(Source records)
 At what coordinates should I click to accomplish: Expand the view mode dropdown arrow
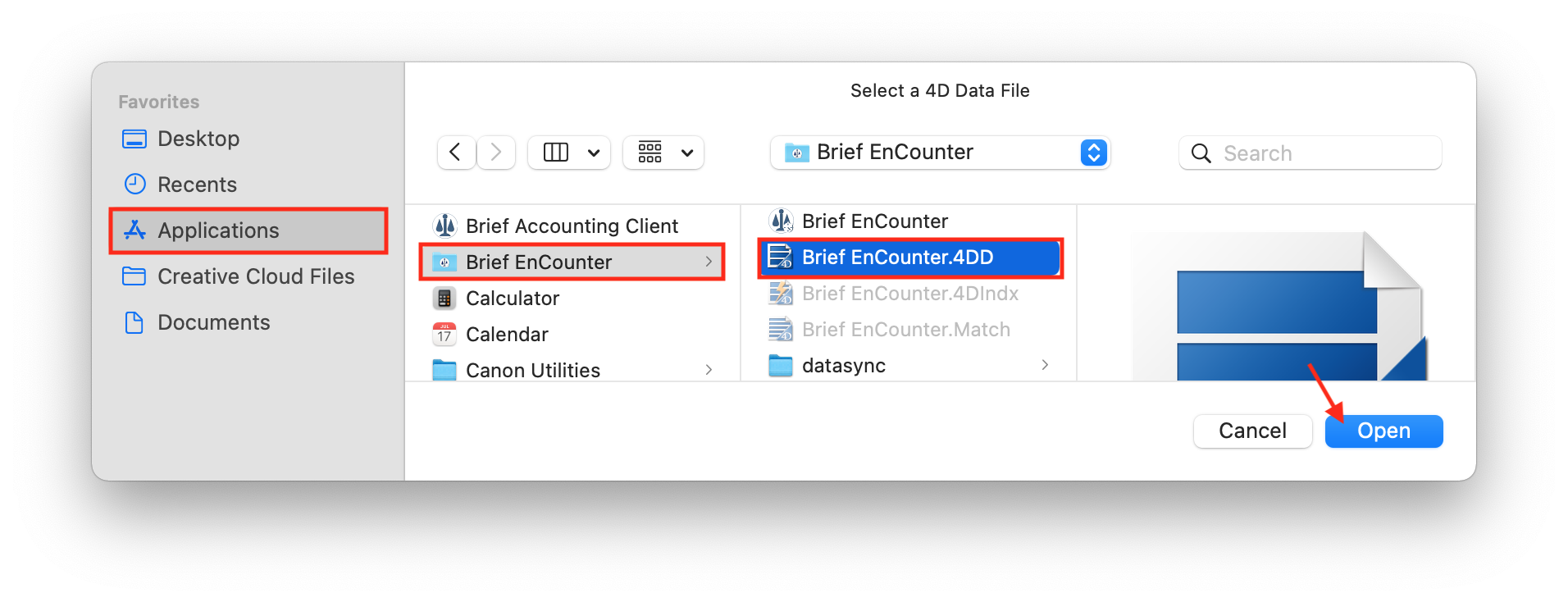(594, 153)
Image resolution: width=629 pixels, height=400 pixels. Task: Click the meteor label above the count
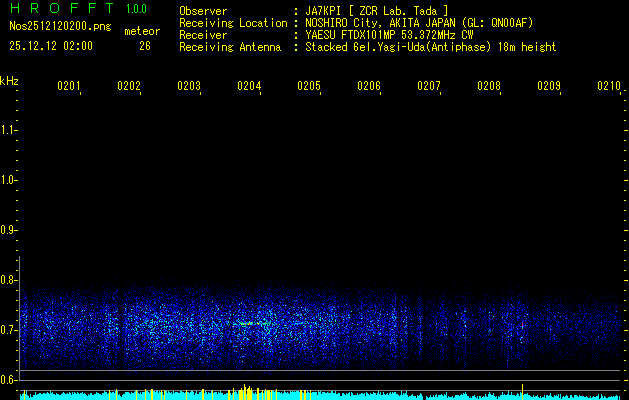tap(141, 31)
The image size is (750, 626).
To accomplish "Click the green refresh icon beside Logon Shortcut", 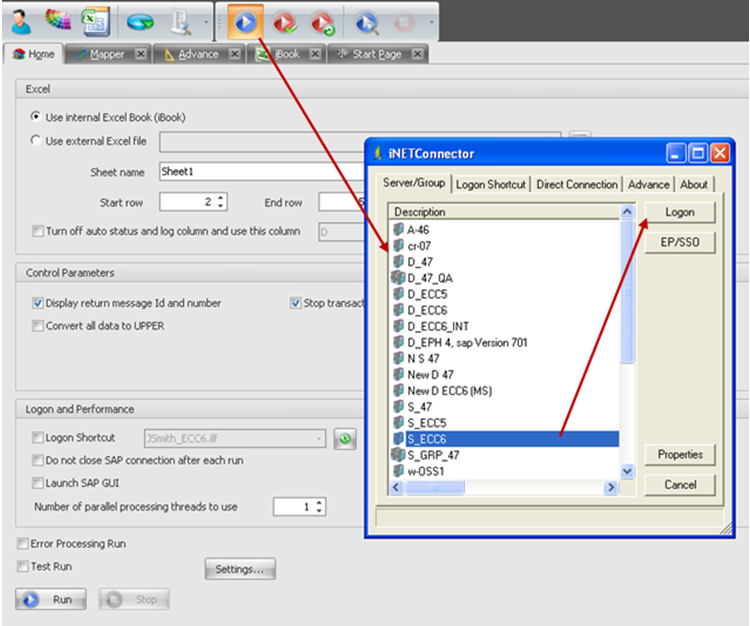I will tap(345, 438).
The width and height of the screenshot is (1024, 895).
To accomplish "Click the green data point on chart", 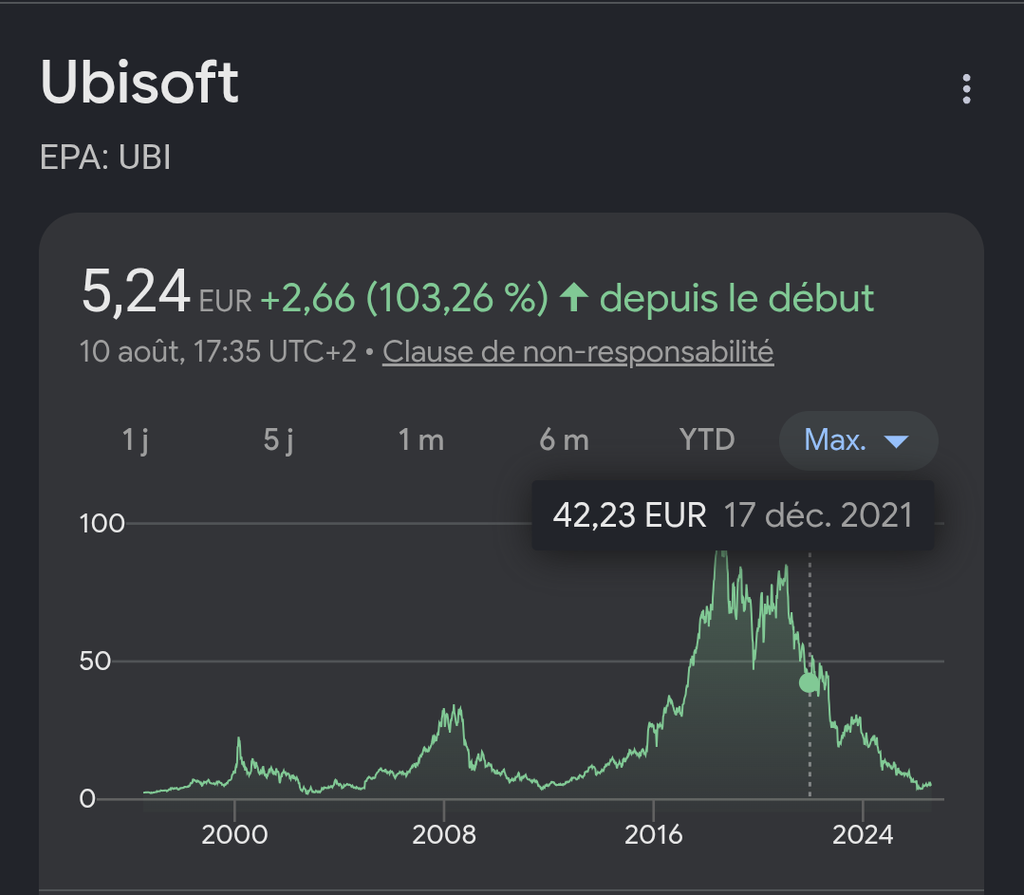I will coord(808,683).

## GIVEN REQUEST
Please copy out each line of the listing above that contains the string "height", treating uppercase and lowercase as different.

## RESULT FOR THIS EXERCISE
Image resolution: width=629 pixels, height=400 pixels. Task: Click the meteor label above the count
The width and height of the screenshot is (1024, 895).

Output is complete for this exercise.